Making your own hollandaise can sound a bit intimidating at first, it’s one of the five classic French ‘mother sauces’ after all (Yeah, despite the name it’s not actually a Dutch sauce, but us Dutchies sure do love it!). Luckily, this rich, velvety sauce is really quite easy to make at home and all it takes to add some simple luxury to your dish are some egg yolks, lemon juice and melted butter.
Truth be told, there’s always the threat of creating a lumpy hollandaise, or having the usually silky sauce split and curdle.
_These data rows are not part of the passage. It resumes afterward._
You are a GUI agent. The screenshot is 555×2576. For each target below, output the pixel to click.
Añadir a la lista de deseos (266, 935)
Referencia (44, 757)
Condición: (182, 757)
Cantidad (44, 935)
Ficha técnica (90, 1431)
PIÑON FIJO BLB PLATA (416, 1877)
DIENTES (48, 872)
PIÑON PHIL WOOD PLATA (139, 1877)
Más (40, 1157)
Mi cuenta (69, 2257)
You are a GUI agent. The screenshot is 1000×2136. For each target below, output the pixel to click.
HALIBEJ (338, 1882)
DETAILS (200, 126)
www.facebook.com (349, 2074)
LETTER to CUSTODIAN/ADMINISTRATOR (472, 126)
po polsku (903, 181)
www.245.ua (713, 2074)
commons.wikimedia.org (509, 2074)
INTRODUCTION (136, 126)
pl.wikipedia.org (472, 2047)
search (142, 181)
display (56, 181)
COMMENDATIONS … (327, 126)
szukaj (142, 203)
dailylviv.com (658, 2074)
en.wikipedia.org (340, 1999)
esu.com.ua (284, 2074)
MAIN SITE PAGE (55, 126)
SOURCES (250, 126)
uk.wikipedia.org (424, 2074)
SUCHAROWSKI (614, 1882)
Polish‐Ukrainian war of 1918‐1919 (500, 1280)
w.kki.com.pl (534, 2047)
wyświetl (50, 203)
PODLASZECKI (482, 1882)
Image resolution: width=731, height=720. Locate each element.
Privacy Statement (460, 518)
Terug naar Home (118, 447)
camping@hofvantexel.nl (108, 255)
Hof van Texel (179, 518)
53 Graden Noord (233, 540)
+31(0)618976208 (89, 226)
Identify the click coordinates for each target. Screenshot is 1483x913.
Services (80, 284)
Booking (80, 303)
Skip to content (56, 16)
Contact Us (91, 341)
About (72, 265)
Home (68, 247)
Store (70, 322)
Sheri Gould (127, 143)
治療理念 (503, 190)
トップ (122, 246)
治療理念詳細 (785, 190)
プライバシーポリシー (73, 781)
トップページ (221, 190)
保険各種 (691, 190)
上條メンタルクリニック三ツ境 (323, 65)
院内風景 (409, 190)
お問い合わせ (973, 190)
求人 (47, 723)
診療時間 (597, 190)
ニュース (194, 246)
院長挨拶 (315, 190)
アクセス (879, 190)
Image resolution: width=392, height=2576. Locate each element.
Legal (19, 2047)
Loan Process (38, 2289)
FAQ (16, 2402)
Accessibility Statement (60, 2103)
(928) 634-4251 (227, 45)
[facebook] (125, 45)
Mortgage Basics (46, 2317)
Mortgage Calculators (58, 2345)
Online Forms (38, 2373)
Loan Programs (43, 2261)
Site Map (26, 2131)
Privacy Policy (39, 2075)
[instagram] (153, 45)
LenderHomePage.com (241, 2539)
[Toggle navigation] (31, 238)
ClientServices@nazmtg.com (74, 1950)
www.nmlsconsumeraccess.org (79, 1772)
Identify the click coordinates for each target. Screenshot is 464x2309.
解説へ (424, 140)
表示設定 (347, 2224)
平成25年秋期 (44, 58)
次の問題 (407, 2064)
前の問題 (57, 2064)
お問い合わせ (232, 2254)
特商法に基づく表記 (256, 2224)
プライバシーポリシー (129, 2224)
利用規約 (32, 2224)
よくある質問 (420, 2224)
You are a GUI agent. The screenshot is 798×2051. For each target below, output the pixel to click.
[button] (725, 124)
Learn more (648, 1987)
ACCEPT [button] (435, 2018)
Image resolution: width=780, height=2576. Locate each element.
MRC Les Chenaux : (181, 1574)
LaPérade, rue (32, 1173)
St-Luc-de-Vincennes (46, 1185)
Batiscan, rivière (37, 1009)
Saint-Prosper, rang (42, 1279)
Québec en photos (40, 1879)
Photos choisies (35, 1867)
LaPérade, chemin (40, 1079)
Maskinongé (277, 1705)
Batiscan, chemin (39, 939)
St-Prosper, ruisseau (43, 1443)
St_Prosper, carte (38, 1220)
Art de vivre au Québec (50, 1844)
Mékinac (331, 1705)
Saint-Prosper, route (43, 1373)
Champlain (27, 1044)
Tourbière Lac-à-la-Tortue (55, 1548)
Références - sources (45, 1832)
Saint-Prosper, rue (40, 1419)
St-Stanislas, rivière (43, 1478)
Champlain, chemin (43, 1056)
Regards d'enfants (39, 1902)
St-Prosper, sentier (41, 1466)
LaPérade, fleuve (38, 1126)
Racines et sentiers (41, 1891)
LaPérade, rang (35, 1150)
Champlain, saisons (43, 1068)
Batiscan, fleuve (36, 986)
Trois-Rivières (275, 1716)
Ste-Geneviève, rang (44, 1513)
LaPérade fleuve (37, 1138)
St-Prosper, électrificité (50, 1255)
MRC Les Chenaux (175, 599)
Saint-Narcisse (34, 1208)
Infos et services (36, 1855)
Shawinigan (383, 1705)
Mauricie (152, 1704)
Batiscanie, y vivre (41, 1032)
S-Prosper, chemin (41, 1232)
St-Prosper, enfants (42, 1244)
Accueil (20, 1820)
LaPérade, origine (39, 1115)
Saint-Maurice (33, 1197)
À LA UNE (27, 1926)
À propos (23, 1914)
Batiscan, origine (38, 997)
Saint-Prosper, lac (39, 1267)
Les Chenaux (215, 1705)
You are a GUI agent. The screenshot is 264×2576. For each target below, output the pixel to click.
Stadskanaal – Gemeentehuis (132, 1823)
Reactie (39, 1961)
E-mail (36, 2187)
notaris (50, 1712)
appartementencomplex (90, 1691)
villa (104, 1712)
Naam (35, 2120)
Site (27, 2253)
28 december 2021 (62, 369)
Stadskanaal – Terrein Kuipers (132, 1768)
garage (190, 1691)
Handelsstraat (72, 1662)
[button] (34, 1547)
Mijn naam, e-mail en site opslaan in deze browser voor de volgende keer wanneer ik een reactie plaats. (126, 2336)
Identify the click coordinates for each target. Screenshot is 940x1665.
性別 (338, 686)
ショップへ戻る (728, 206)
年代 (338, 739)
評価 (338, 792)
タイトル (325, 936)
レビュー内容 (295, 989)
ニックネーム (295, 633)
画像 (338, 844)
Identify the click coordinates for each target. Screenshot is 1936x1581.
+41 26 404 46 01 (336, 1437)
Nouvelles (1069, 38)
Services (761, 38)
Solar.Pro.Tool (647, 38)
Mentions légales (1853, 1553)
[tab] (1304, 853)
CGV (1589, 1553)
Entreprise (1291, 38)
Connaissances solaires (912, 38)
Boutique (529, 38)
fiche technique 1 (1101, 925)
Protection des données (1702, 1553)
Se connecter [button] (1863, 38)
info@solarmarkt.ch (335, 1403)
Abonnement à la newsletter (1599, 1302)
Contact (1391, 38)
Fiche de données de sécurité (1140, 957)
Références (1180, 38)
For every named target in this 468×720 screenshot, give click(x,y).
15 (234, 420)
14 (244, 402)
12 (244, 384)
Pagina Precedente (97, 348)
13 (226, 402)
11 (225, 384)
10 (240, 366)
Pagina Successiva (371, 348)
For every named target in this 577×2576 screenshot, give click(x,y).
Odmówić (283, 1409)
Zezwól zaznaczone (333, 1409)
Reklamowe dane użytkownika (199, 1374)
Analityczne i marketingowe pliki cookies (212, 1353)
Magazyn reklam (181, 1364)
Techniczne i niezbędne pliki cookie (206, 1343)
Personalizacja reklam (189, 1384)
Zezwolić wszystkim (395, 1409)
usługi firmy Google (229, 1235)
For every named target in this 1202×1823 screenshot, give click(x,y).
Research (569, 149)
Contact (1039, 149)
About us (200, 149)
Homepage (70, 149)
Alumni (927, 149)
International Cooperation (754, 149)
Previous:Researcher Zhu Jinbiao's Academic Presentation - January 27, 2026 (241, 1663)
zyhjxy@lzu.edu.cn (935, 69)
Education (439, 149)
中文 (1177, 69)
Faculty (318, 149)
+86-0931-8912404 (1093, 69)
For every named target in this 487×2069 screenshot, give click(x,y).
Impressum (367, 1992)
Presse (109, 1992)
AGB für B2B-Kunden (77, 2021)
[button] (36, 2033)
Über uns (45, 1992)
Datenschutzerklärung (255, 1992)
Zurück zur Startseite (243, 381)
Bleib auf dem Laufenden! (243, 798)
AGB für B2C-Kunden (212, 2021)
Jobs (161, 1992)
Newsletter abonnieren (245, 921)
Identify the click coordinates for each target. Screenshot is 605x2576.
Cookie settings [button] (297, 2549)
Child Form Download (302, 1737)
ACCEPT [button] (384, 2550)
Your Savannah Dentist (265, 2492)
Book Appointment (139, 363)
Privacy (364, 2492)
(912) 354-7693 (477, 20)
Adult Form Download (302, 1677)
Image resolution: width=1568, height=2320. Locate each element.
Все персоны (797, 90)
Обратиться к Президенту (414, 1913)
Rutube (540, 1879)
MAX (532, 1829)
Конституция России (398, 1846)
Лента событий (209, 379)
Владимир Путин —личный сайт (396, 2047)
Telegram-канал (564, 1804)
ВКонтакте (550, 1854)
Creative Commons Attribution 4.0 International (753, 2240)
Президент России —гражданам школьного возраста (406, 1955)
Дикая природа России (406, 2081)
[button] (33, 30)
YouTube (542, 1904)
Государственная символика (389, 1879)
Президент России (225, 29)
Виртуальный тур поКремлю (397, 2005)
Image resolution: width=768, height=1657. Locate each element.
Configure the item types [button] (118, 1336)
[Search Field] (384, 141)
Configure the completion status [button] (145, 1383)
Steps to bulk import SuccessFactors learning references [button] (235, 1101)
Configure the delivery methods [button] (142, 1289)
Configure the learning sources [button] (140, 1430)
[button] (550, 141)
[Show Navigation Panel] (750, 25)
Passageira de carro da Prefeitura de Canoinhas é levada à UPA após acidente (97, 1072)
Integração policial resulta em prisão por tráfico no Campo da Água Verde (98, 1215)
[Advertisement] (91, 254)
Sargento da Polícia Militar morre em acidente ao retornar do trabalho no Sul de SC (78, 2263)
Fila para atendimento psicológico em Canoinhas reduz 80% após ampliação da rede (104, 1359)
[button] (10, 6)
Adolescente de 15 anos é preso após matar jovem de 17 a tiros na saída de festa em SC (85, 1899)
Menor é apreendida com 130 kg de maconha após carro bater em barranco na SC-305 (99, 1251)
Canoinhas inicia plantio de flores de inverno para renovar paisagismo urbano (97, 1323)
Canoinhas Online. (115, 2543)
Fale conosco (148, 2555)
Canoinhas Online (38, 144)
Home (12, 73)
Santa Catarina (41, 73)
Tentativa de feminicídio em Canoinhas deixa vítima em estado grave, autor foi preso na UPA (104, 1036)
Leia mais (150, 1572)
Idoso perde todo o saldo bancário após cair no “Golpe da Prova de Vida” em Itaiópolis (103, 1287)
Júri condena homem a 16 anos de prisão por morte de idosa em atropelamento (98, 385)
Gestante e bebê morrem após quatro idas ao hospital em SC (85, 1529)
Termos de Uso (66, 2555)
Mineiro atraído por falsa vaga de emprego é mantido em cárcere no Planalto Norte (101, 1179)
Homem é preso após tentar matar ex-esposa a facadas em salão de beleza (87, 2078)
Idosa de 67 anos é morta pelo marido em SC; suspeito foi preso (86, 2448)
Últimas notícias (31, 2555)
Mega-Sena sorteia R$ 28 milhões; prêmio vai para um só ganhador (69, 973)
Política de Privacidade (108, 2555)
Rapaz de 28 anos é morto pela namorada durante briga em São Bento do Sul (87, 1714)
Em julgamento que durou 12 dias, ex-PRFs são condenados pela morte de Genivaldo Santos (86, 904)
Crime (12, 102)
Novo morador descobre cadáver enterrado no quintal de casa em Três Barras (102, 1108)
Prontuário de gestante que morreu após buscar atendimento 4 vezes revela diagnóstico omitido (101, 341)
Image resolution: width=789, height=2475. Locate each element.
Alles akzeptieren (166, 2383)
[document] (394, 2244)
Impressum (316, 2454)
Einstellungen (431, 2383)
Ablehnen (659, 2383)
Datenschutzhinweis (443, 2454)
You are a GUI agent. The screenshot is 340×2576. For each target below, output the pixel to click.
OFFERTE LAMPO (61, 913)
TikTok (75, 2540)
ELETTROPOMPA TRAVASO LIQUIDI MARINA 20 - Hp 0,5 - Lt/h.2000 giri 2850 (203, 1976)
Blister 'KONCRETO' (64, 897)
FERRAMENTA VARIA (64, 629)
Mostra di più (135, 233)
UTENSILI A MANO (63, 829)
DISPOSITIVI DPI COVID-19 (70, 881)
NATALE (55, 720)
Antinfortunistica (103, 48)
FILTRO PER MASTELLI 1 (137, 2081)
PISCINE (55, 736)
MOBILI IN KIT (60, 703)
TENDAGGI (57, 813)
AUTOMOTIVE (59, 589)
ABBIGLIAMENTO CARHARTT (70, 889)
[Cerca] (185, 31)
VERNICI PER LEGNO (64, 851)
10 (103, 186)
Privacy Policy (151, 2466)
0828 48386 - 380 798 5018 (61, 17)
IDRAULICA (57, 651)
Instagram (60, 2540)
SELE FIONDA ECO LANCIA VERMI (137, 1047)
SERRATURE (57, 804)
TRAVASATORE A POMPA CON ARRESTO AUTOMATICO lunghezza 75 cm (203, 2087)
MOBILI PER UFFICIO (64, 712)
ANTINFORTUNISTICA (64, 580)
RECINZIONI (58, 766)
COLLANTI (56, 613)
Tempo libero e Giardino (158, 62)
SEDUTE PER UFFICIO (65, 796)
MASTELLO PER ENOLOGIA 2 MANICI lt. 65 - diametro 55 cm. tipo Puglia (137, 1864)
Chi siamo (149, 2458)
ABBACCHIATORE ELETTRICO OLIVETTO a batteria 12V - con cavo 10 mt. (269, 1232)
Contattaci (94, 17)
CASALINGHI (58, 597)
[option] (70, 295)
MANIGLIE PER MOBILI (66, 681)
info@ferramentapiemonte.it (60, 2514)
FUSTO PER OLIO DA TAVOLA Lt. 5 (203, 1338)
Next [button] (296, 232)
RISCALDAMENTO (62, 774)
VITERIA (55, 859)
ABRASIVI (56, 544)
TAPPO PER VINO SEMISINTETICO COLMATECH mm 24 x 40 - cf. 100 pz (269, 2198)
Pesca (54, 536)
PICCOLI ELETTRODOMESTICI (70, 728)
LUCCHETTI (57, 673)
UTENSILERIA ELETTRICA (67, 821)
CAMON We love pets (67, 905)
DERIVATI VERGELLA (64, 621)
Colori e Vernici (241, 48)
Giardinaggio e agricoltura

To avoid splitting, curdling, or in the worst-case scenario, burning, the most common method for making hollandaise is beating your egg yolks in a bain-marie. If you keep the water on a very gentle simmer, your sauce should thicken relatively slow, giving you enough time to breathe a little whilst whisking vigorously. If you still feel like the emulsion is starting to curdle, or split, lift the bowl off and on the heat, or add an ice-cube… and never stop whisking.
I prefer my hollandaise a bit tangy to counter-balance the richness, but some people may prefer a sweeter version. To achieve this, simply leave out the 1 tablespoon of vinegar listed in the recipe below. Last but not least, a nice Hollandaise should always be served warm and should be prepared right before serving. Unfortunately, the sauce usually doesn’t reheat well and may split while you try to do so… which would be a pity after all that whisking, wouldn’t it?
- 2 egg yolks
- 125g butter
- 1 tablespoon white wine vinegar
- 1 tablespoon lemon juice
- 1 tablespoon cold water
- ½ teaspoon salt
- Fill a deep pot halfway with water. Bring water to a boil and reduce the heat to keep it on a gentle simmer.
- Separate your egg yolks by cracking the egg on an edge of a bowl and carefully passing the yolks between the eggshells, letting the whites drip into the bowl below. Place the yolks in a separate stainless-steel, or glass bowl.
- Melt 125g of butter in a small saucepan. When the butter is fully melted, take it off the heat and set aside.
- With a balloon whisk, beat the two egg yolks, 1 tablespoon of cold water, 1 tablespoon of vinegar, 1 tablespoon of lemon juice and ½ teaspoon of salt together in the stainless-steel bowl until the mixture becomes a bit frothy and thick.
- Place the bowl over the pan of just simmering water, making sure the water does not touch the bowl. Vigorously beat your egg-mixture whilst very very slowly drizzling in the melted butter. Continue whisking until all the butter has been incorporated and the sauce turns smooth, thick and creamy. Make sure not to overheat and scramble your eggs! Serve immediately.